The two buzz words that is attracting a lot of attention these days is SOA or Service Oriented Architecture and Shared Services. Will talk about Shared Services later, however SOA intrigues me. Not necessarily because of what it does but because of the aura around it and the hype that it creates. Put simply, it means, that a certain ‘service provider’ will be able to provide the service to anyone who request it. I don’t think it is a new big idea. I think it has been around for some time. Nearly decade ago, I remember working on OCX, and then component programming (COM/DCOM) etc etc. I don’t think the new SOA concept was very different from this. At a very basic level, the very fact you can have an Ms-Excel within Ms-Word or Ms-Powerpoint is a very deconstructed version on SOA according to me. (Purist look away!!!)
I am sure that the purist would want to look at much stronger opinions at how SOA adds up. I have seen very little of it in action. The only souped up working implementation that I have seen, was while working for a bank in Sydney. However, this blog is not about SOA. This is about SOA and Nations
Kotler has a book called ‘Marketing of Nations’, Adam Smith has ‘Wealth of Nations’, as we globalise further, are we seeing ‘Services of Nations’ coming into play. Last decade we saw the rise of China as a manufacturing hub. This decade saw the rise of India as an IT and ITeS (read BPO, Call Centres) hub. As the two nations race to become even more competitive, verticalisation of these skills will help them draw further productivity gains from scales and scope of ‘service’. It is difficult to hide from stories of massive Chinese sweat shops that churn out a billion buttons, a billion shirts or a billion socks. While working conditions cannot be ignored, the effect of these industries on the Chinese economy cannot be ignored either. Similarly, it is also difficult to hide from stories about IT and ITeS work being delivered out of India. The effect of the IT industry on the India economy and its social fabric cannot be understated. However, this blog is also not about this either.

Stored records |
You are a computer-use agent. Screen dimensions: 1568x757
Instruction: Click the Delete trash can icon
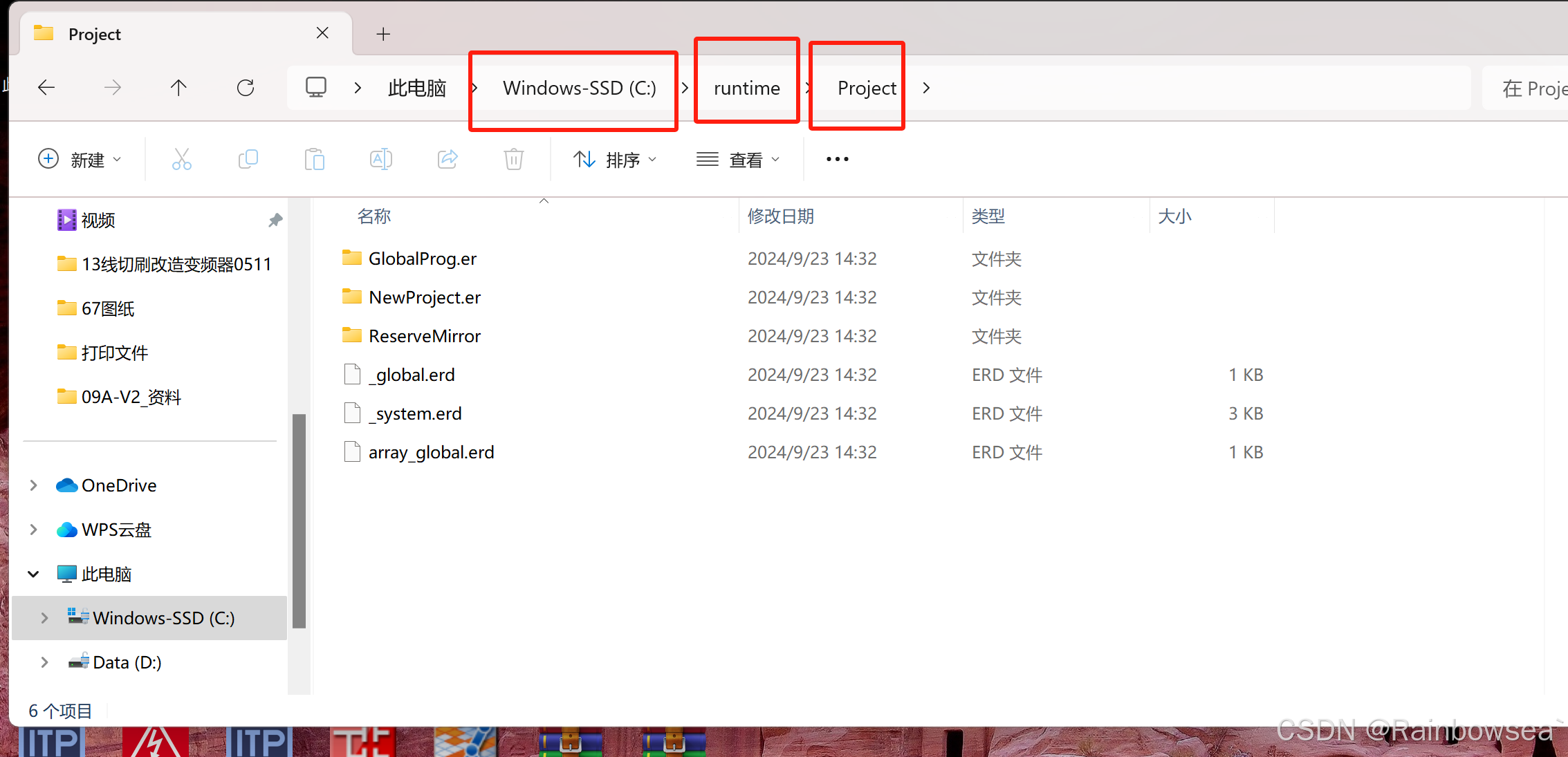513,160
---
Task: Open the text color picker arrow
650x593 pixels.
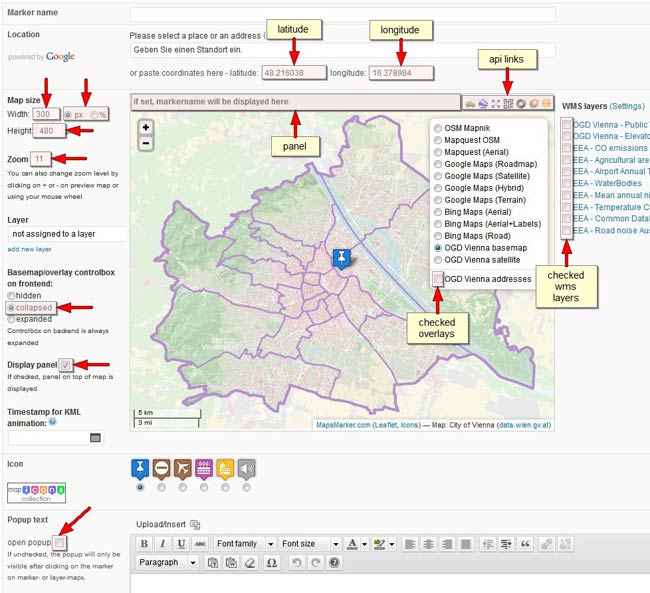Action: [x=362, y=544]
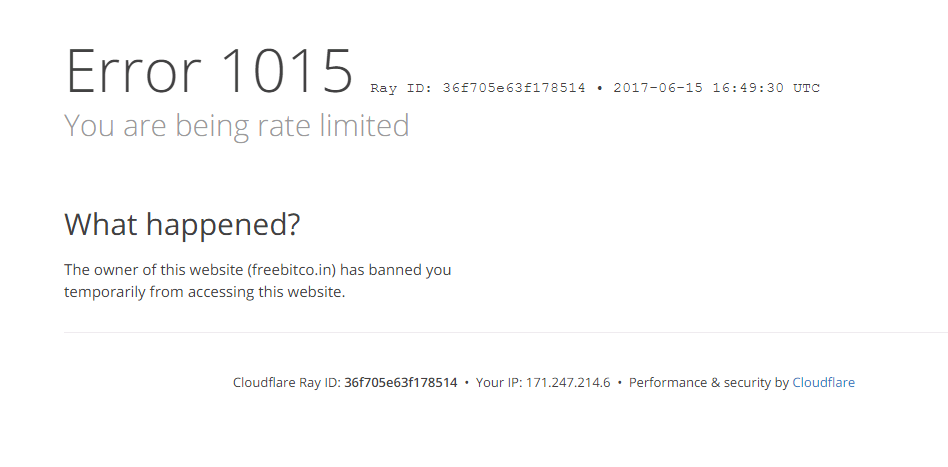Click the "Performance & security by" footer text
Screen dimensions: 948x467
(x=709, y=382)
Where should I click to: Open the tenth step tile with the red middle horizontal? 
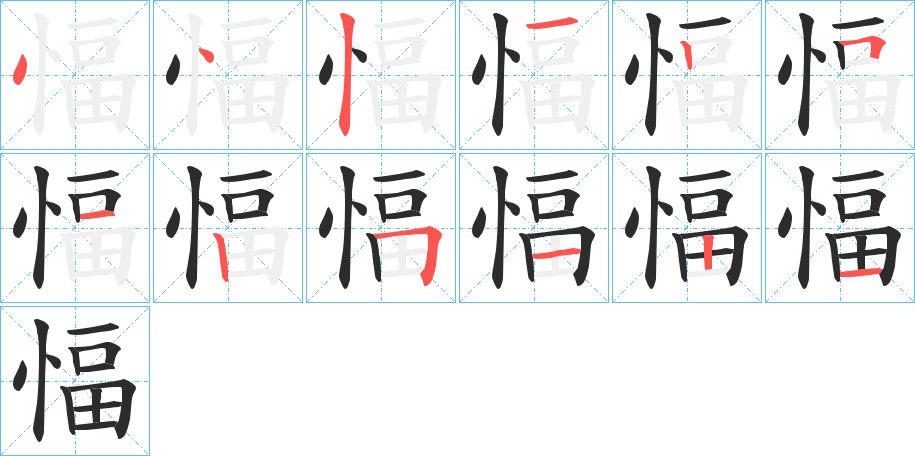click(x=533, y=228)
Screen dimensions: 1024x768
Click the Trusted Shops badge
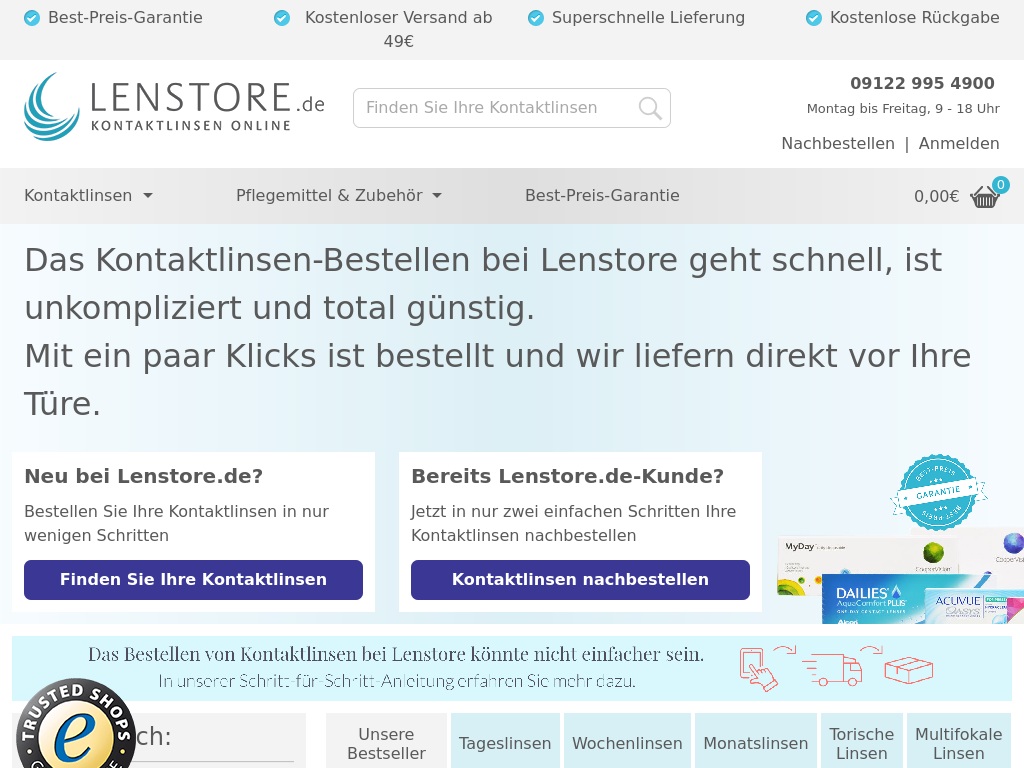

To be done |
1. List the Microsoft programs named in the post about SOA and nations.
2. Answer these questions from the post about SOA and nations:
(a) Where was the writer working when they saw the only souped-up working implementation of SOA?
(b) Which nation rose as a manufacturing hub in the last decade?
(c) Who has a book called 'Marketing of Nations'?
3. Copy word for word the part of the post about SOA and nations from "The two buzz" to "(Purist look away!!!)".
Rely only on the blog post about SOA and nations.

Results by task |
1. Ms-Excel, Ms-Word, Ms-Powerpoint

2.
(a) At a bank in Sydney.
(b) China.
(c) Kotler.

3.
The two buzz words that is attracting a lot of attention these days is SOA or Service Oriented Architecture and Shared Services. Will talk about Shared Services later, however SOA intrigues me. Not necessarily because of what it does but because of the aura around it and the hype that it creates. Put simply, it means, that a certain ‘service provider’ will be able to provide the service to anyone who request it. I don’t think it is a new big idea. I think it has been around for some time. Nearly decade ago, I remember working on OCX, and then component programming (COM/DCOM) etc etc. I don’t think the new SOA concept was very different from this. At a very basic level, the very fact you can have an Ms-Excel within Ms-Word or Ms-Powerpoint is a very deconstructed version on SOA according to me. (Purist look away!!!)